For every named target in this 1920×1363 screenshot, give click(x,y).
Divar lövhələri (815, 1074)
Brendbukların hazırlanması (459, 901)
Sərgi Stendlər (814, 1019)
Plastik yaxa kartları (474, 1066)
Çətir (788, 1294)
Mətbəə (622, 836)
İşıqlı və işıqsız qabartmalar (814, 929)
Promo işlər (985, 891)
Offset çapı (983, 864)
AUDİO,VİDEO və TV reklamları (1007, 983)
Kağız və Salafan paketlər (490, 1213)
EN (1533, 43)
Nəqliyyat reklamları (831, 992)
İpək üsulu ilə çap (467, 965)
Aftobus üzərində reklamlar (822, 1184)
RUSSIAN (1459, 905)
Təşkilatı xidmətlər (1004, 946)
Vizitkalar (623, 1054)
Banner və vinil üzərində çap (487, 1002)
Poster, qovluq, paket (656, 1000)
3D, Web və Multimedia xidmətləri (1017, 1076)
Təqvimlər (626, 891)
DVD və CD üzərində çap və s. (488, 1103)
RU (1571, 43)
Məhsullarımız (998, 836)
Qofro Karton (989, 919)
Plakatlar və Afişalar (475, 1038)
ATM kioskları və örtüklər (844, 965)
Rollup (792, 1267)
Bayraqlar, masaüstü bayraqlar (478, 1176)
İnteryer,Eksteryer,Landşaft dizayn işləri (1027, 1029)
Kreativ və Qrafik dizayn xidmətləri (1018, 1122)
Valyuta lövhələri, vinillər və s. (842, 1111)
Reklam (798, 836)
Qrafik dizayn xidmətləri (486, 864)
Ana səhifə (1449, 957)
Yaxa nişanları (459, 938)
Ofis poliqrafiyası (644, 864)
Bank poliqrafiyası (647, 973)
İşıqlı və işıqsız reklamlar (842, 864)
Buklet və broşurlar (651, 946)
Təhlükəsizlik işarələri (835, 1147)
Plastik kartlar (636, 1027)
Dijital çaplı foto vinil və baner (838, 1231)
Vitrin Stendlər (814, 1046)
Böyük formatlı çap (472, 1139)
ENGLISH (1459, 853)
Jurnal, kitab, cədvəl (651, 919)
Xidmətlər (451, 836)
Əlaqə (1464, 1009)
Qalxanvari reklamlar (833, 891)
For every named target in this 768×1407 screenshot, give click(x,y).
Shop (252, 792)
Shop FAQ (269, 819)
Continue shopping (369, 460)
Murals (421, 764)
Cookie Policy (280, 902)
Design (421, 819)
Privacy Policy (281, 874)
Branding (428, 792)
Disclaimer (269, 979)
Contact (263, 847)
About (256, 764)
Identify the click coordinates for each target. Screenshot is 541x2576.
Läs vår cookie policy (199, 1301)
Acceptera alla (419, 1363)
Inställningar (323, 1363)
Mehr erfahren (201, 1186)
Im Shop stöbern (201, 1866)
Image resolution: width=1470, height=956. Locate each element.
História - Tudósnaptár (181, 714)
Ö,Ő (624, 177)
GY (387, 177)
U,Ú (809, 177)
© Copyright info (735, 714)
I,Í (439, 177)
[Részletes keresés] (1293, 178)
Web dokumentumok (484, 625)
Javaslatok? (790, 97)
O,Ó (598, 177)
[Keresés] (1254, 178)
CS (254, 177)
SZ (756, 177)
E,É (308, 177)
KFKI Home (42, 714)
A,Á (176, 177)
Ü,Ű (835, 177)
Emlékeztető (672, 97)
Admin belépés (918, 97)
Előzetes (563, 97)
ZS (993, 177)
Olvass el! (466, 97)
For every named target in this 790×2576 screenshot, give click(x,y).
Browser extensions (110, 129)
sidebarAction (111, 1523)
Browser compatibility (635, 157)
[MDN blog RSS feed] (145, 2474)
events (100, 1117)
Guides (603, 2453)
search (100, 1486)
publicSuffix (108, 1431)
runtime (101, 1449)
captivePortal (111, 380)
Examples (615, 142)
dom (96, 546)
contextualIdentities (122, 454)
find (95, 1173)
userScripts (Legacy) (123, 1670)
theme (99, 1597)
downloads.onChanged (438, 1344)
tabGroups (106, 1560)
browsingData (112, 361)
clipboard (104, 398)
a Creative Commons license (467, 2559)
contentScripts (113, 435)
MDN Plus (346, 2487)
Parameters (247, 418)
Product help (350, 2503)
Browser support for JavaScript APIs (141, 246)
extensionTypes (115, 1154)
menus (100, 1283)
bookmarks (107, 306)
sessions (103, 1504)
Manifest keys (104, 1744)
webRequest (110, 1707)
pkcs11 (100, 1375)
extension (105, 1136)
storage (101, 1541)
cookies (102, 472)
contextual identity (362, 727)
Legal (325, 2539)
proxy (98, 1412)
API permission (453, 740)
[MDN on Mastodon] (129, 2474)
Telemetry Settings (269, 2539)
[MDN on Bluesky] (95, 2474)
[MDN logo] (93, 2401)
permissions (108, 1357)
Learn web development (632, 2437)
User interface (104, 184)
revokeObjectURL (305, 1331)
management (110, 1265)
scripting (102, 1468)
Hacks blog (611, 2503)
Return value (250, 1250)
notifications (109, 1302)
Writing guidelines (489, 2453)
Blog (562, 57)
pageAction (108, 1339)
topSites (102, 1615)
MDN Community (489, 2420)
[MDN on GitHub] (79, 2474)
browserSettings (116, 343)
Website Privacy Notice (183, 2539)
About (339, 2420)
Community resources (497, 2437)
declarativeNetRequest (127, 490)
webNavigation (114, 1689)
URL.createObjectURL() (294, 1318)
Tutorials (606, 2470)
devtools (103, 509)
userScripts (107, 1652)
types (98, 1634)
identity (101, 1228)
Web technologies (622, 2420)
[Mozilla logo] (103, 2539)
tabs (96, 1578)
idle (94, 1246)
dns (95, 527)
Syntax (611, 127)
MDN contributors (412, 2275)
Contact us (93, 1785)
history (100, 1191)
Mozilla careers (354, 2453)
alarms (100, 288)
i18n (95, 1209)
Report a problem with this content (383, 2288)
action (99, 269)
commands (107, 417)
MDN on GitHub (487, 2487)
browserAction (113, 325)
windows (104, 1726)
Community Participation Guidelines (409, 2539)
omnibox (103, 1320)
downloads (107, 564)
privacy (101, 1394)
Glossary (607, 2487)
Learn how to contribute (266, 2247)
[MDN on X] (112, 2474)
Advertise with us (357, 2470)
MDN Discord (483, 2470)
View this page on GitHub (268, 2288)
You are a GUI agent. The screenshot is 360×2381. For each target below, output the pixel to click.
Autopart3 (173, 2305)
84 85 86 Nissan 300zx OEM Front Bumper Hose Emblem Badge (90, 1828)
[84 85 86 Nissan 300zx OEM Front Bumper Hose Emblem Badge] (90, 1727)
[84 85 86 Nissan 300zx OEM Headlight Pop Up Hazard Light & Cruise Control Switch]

Work required:
From the line that has "User interface (104, 184)" through the line that has "Website Privacy Notice (183, 2539)", copy every line exactly as it appears above, and leave out all others.

Finished task:
User interface (104, 184)
revokeObjectURL (305, 1331)
management (110, 1265)
scripting (102, 1468)
Hacks blog (611, 2503)
Return value (250, 1250)
notifications (109, 1302)
Writing guidelines (489, 2453)
Blog (562, 57)
pageAction (108, 1339)
topSites (102, 1615)
MDN Community (489, 2420)
[MDN on GitHub] (79, 2474)
browserSettings (116, 343)
Website Privacy Notice (183, 2539)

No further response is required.